** Exercise **
Only the text belongs in the copy: retype each record exactly as it appears.

====

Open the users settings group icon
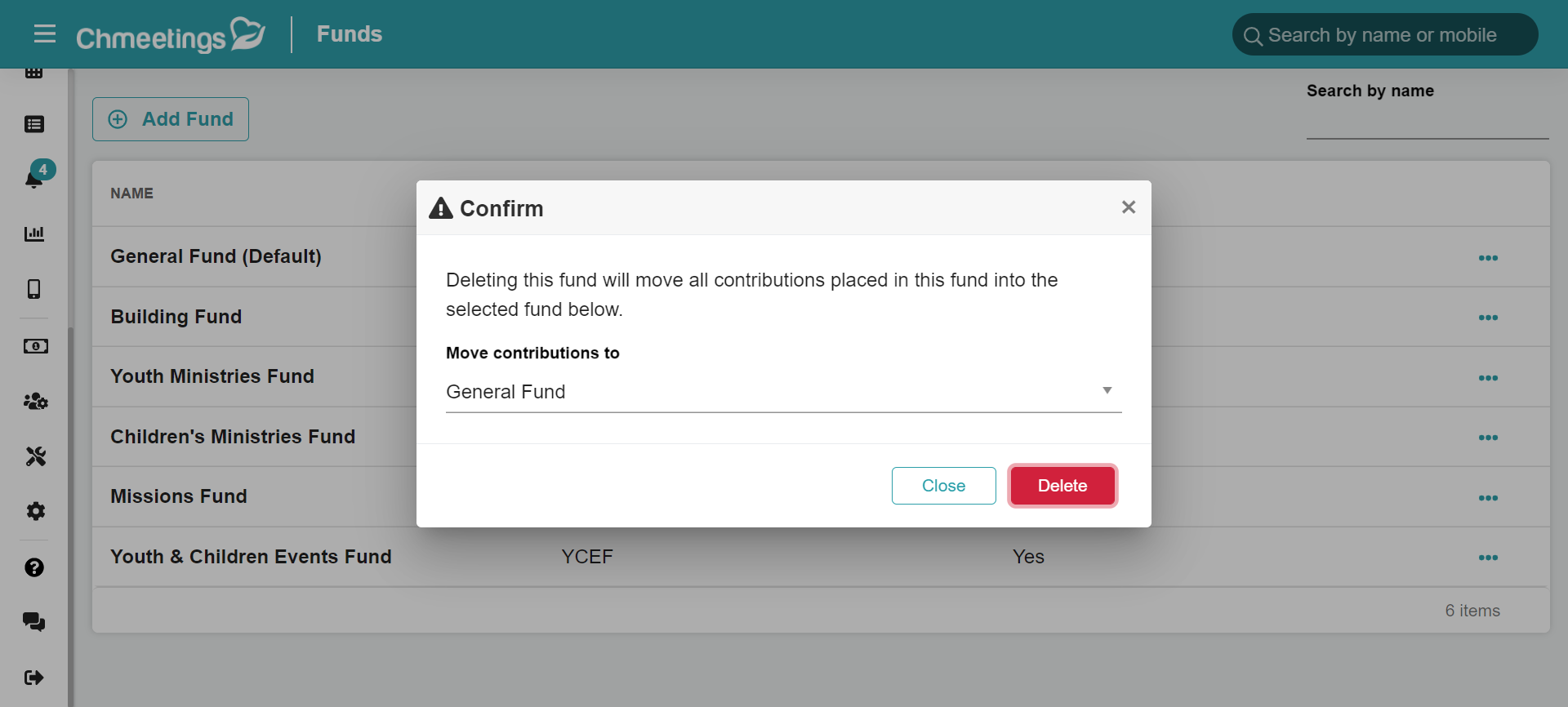pyautogui.click(x=35, y=401)
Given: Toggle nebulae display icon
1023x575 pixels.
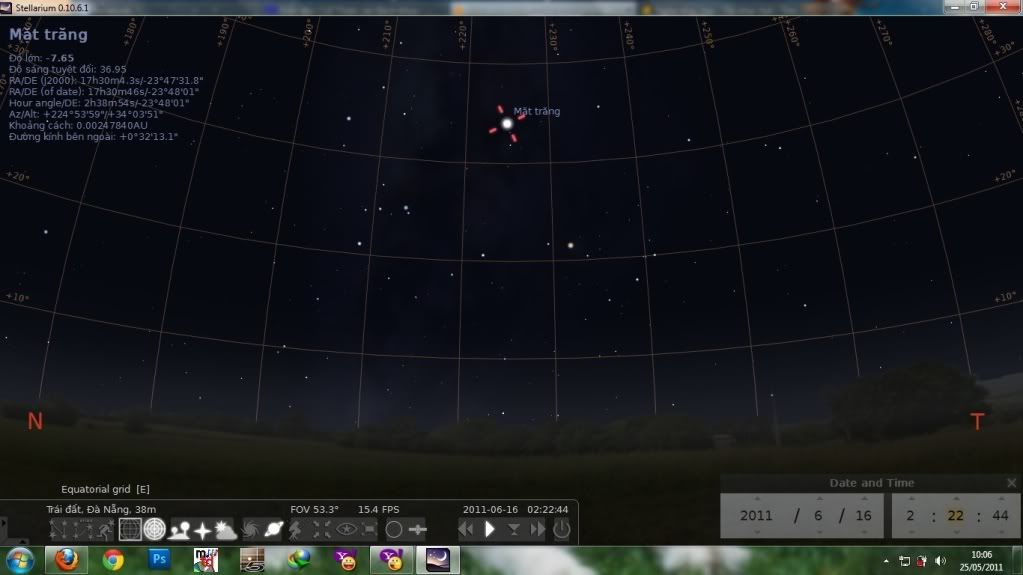Looking at the screenshot, I should [x=251, y=530].
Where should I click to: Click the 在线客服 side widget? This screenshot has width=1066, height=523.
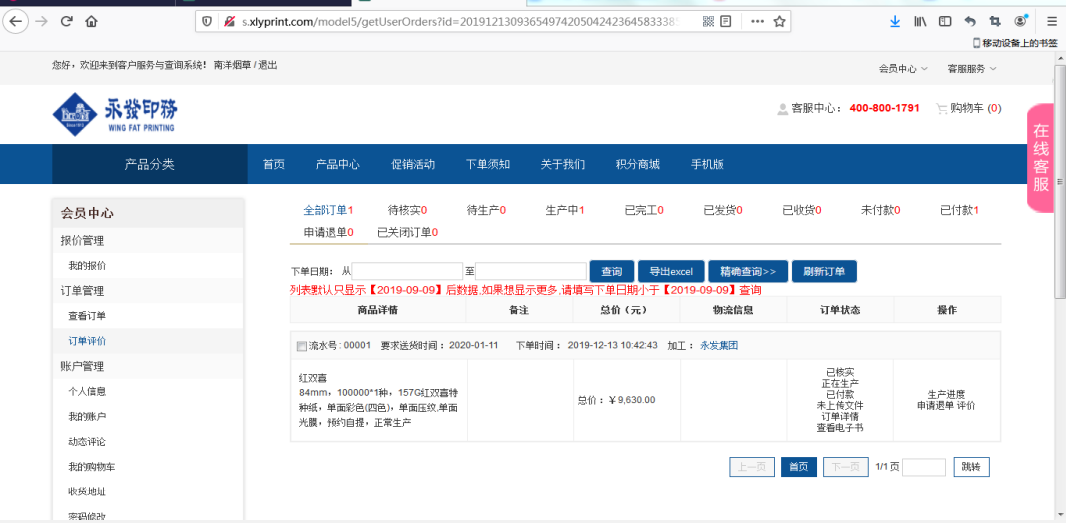(1041, 158)
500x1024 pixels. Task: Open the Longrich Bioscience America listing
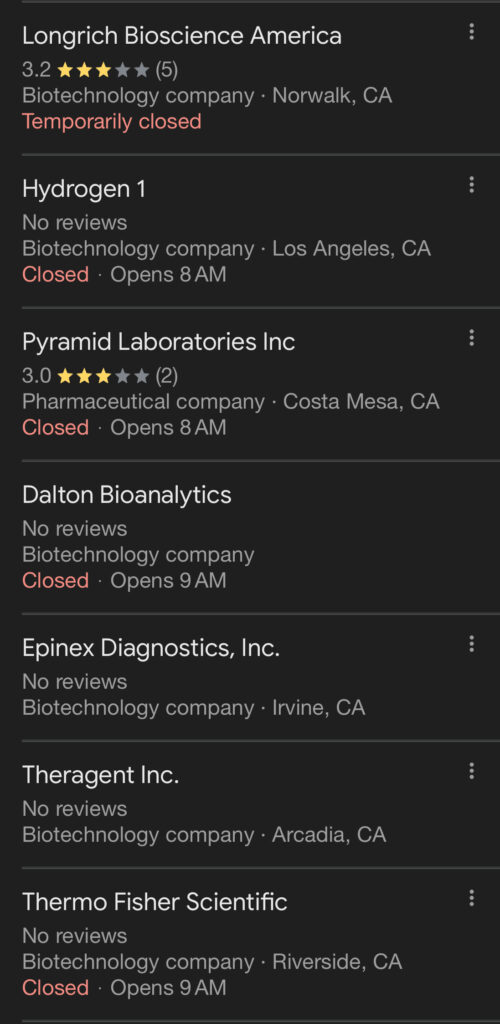tap(250, 78)
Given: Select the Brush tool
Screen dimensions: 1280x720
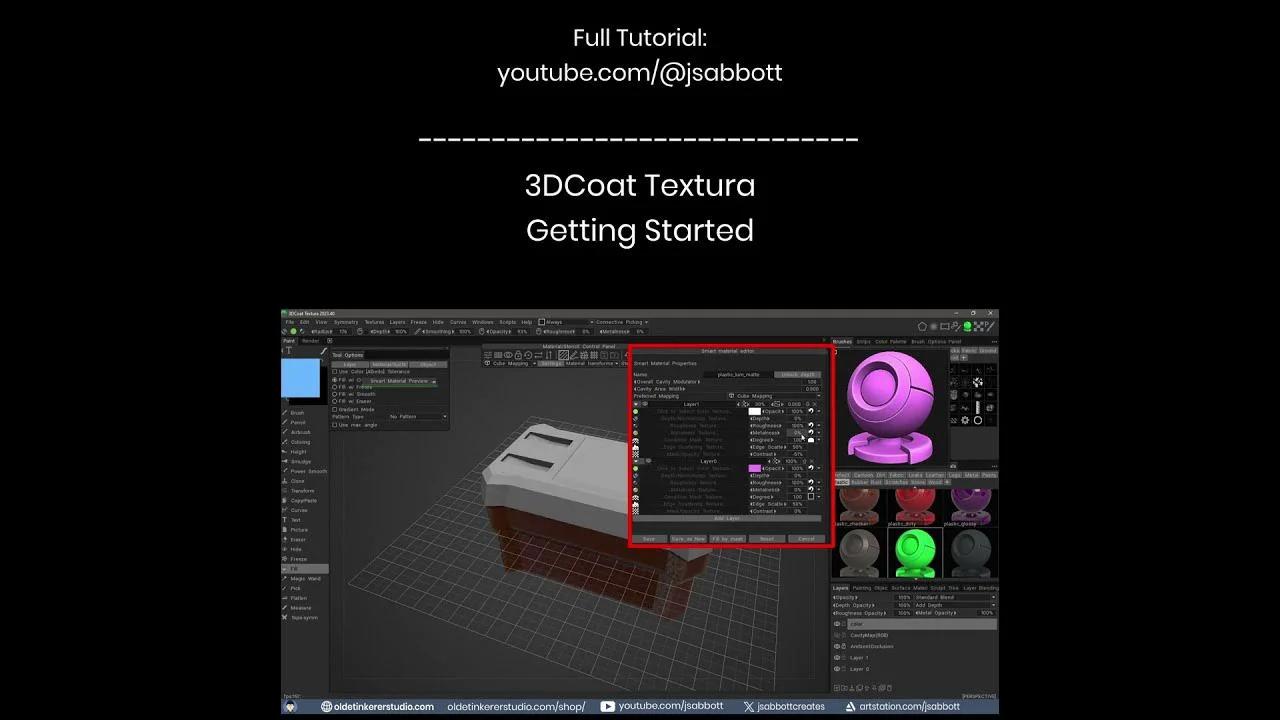Looking at the screenshot, I should pyautogui.click(x=296, y=413).
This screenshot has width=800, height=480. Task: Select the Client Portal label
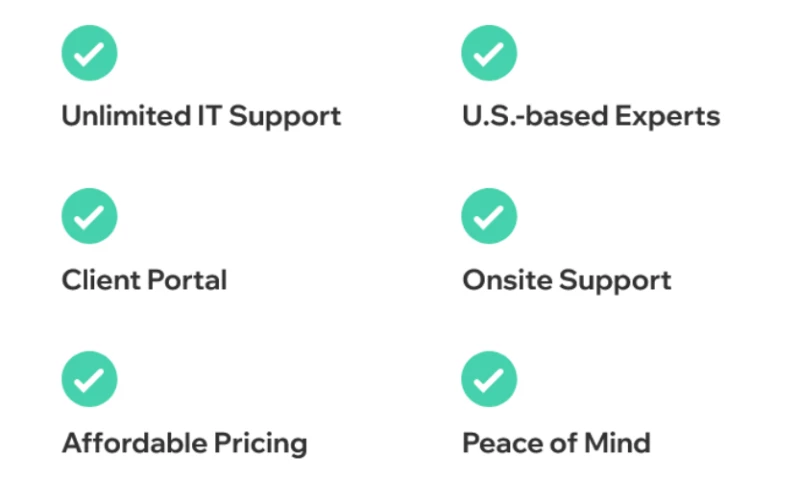(144, 280)
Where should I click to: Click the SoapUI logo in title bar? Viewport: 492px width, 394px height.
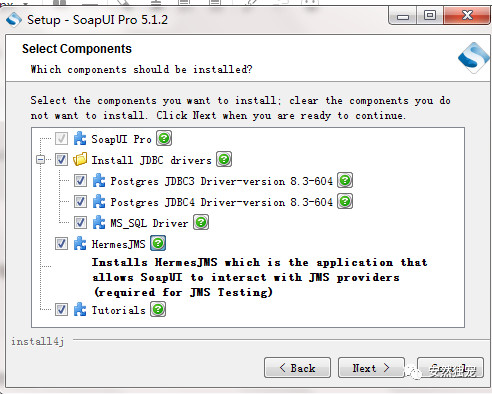click(x=14, y=20)
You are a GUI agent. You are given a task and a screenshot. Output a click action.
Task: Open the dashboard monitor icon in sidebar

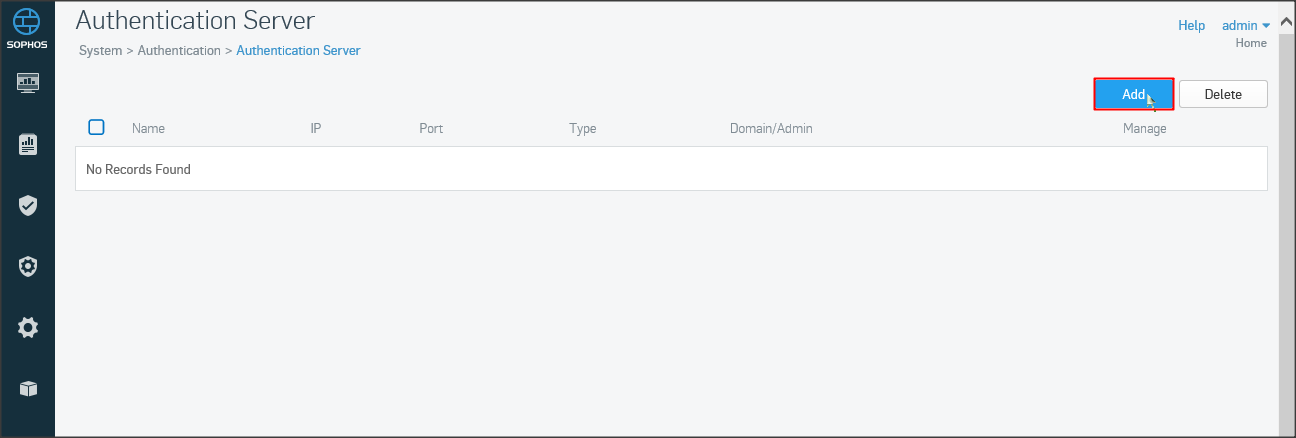point(28,82)
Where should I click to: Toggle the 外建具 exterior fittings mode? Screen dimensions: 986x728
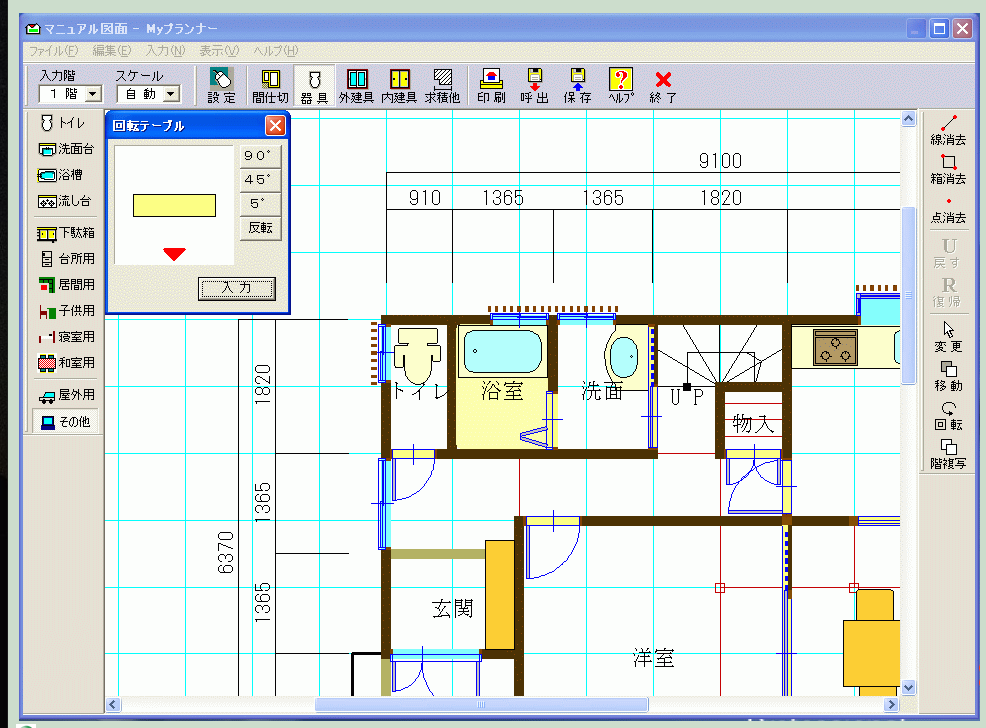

====

** Output of the exercise **
Open the users settings group icon
pyautogui.click(x=35, y=401)
Given: Toggle nebulae display icon
1023x575 pixels.
Looking at the screenshot, I should [x=251, y=530].
Where should I click to: Click the 在线客服 side widget? This screenshot has width=1066, height=523.
(1041, 158)
500x1024 pixels. Task: Open the Longrich Bioscience America listing
tap(250, 78)
Given: Select the Brush tool
Screen dimensions: 1280x720
Looking at the screenshot, I should pyautogui.click(x=296, y=413).
This screenshot has width=800, height=480. Task: Select the Client Portal label
(144, 280)
Where should I click to: Click the SoapUI logo in title bar? Viewport: 492px width, 394px height.
click(x=14, y=20)
You are a GUI agent. You are given a task and a screenshot. Output a click action.
Task: Open the dashboard monitor icon in sidebar

point(28,82)
Where should I click to: Toggle the 外建具 exterior fittings mode? Screen dimensions: 986x728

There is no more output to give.